C’est le même scénario qui se reproduit à la libération de Rome, en juin 1944. Les soldats noirs qui, malgré la requête de Pie XII, occupent la capitale italienne, font, eux aussi, l’objet de protestations de l’ancien cardinal devenu pontife. Non pas pour avoir prétendument violé de pauvres femmes italiennes ou allemandes sans défense, mais parce qu’ils fréquentent assidument un… bordel, situé au 186 via Babuino.
Pie XII, qui trouve la chose « offensante pour la morale », obtient la fermeture de l’établissement, mais ne trouve, en revanche, rien à redire sur les activités des autres maisons closes, assiégées par les soldats italiens, américains et européens.
Est-ce pour se racheter ? Quelques mois après la fin de la Seconde Guerre mondiale, Pie XII fustige le racisme… américain, allant même jusqu’à relever de ses fonctions un prêtre d’une paroisse d’Indianapolis, coupable d’avoir déclaré publiquement qu’« aucun Noir ne pourrait jamais atteindre la sainteté ». Trop tard !

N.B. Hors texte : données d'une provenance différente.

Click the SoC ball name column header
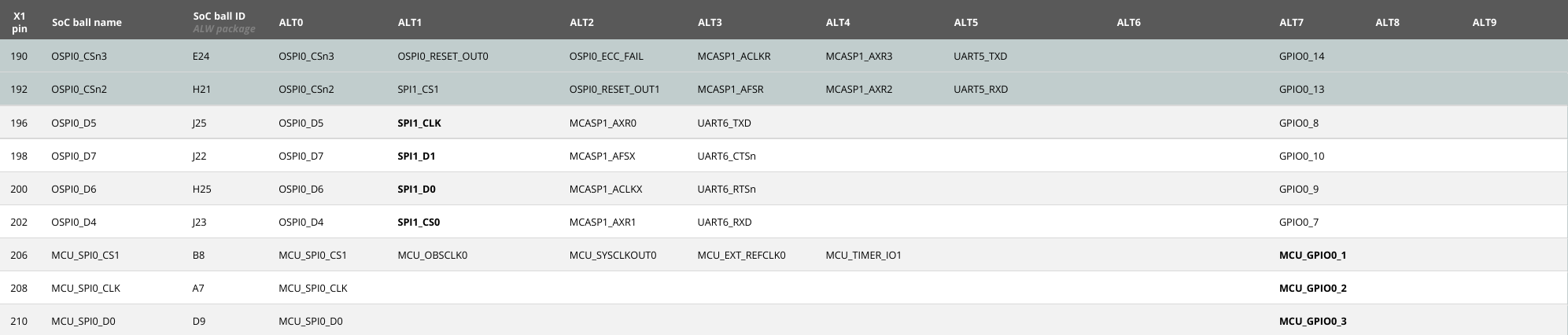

Serge Bilé et Audifac Ignace
Ps : ci-dessous, le télégramme que l’ambassadeur de Grande Bretagne, près le aint-Siège, sir Francis Godolphin d’Arcy Osborne, a envoyé, à la demande du pape Pie XII, au commandement des forces alliées le 26 janvier 1944. Traduction : « Le pape espère qu’il n’y aura pas de soldats de couleur au sein des troupes alliées qui seront déployées à Rome après la libération ».